Gluten-Free Chocolate Chip Cookies
Prep Time: 15 minutes
Cook Time: 9-11 minutes
Yields: About 24 cookies

Ingredients:

  • 1 cup (2 sticks) unsalted butter, softened
  • ¾ cup granulated sugar
  • ¾ cup packed light brown sugar
  • 2 teaspoons pure vanilla extract
  • 2 large eggs
  • 2 ¼ cups gluten-free all-purpose flour blend (with xanthan gum)
  • 1 teaspoon baking soda
  • 1 teaspoon salt
  • 2 cups semi-sweet chocolate chips

Instructions:

  1. Preheat oven to 375°F (190°C).
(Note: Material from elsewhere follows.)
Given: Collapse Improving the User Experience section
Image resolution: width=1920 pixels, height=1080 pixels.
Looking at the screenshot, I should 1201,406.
Line a baking sheet with parchment paper.
  2. Cream together softened butter, granulated sugar, and brown sugar until light and fluffy.
  3. Mix in vanilla extract, then add eggs one at a time, beating until combined.
  4. In a separate bowl, whisk together gluten-free flour, baking soda, and salt.
  5. Gradually add dry ingredients to wet, mix until just combined.
  6. Gently fold in chocolate chips.
  7. Scoop dough onto baking sheet.
  8. Bake for 9-11 minutes, until edges are golden brown (centers still soft)
  9. Cool on the baking sheet for a few minutes before transferring to a wire rack to cool completely.

So there you have it! My go-to gluten-free chocolate chip cookie recipe that's guaranteed to bring joy to your kitchen. I hope you love them as much as I do. Happy Baking and don't forget to share your creations, I'd love to see them!